Holstein: Dähne – Neumann, Wahl (Kap.), Thesker (91. Lorenz), van den Bergh (V/67. Kirkeskov) – Erras (V), Mühling (V/88. Sander), Skrzybski – Bartels, Mees (67. Reese), Fridjonsson (59. Arp).

Tore: 0:1 Arp (94., Handstrafstoß), 1:1 Herrmann (103.), 1:2 Sander (104.), 2:2 Herrmann (110.), 2:3 Reese (120.), 2:4 Bartels (120.+2).

Zuschauer: 1.700 im ausverkauften Manfred-Werner-Stadion, Flensburg-Weiche.

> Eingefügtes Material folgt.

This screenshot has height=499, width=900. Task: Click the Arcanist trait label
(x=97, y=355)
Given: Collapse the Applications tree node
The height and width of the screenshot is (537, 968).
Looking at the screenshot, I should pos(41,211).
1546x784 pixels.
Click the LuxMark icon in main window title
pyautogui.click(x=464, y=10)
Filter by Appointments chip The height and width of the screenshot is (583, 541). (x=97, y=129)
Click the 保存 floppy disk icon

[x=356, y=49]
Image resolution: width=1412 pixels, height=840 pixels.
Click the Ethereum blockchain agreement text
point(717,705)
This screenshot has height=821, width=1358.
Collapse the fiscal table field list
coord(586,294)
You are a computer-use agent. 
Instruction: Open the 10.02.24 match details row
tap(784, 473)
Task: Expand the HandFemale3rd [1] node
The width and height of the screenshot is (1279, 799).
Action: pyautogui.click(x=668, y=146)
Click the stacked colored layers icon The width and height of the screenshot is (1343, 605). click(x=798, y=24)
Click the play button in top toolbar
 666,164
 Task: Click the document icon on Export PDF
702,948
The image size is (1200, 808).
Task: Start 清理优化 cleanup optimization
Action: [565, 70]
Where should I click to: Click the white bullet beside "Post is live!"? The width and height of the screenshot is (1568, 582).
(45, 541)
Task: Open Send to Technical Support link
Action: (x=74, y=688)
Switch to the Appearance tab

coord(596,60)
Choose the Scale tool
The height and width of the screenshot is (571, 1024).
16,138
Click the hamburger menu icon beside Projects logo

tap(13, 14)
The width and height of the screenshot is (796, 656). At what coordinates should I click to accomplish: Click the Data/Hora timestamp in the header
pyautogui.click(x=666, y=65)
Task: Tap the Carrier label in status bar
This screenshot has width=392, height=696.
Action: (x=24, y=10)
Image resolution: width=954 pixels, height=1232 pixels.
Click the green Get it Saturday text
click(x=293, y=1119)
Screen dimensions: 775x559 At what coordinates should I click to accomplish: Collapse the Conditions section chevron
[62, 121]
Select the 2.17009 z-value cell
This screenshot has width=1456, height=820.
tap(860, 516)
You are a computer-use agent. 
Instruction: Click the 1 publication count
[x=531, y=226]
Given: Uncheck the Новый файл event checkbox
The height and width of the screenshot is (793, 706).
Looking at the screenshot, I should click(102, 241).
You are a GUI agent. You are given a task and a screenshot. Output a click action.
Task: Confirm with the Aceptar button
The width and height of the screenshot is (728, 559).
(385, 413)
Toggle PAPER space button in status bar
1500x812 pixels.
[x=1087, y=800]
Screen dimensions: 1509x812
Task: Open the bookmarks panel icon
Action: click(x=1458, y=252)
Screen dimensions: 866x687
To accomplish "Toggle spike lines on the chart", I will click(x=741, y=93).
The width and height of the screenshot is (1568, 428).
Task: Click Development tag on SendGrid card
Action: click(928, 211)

Schiedsrichter: Frank Willenborg (Osnabrück), lag bei den spielentscheidenden Szenen richtig und kam mit einer gelben Karte für Thomsen (Foul an Mees, 51.) bzw. drei gelben Karten (van den Bergh nach Unsportlichkeit, 29.; Erras nach taktischem Foul an Hartmann, 80.; Mühling wegen Unsportlichkeit, 84.) über die Runden.

 

Stimmen:

Unser Trainer Thomas Seeliger erinnerte an den fehlenden Spielrhythmus, da man zuletzt am 1. November in der Regionalliga antrat und danach nur noch die drei Landespokal-Spiele hatte. „Ich kann den Jungs keinen Vorwurf machen, das Spielglück war diesmal nicht auf unserer Seite“, so der Fußballlehrer, der auch an die Konterchance über Christopher Kramer erinnerte (74.), mit der vielleicht sogar die Verlängerung hätte vermieden werden können, oder die Möglichkeit zum 3:2. „Es war Werbung für den Flensburger Fußball“, befand Thomas Seeliger, der ergänzte: „Wir hätten ein Elfmeterschießen verdient gehabt.“ Er sei stolz auf eine tolle Leistung, aber er fühle auch so eine Leere. Angesprochen auf Patrick Herrmann meinte Thomas Seeliger: „Wir haben einen Spieler mit viel Mentalität verpflichtet.“ Abschließend bilanzierte er: „Die Zuschauer, die da waren, haben einen Pokalfight gesehen, wie man ihn sich nur wünschen kann.“

Der Spieler des Spiels, Patrick Herrmann, meinte, dass er anfangs noch ein paar Probleme hatte, aber mit der Zeit sei es immer besser gegangen. Die Beine trügen sowieso immer weiter. „Die Mannschaftsleistung war überragend. Wir hätten ein Elfmeterschießen verdient gehabt.“ Für ihn selbst sei es ein Einstand nach Maß gewesen. Er verwies lieber auf die „Truppe“, wie er sie jetzt kennengelernt habe. Man jubelt ja eigentlich nicht, wenn man Tore gegen seinen Ex-Verein erzielt. Aber beim ersten Tor habe er einen Krampf gehabt, beim zweiten sei er so überrascht gewesen, dass der auch noch reinging.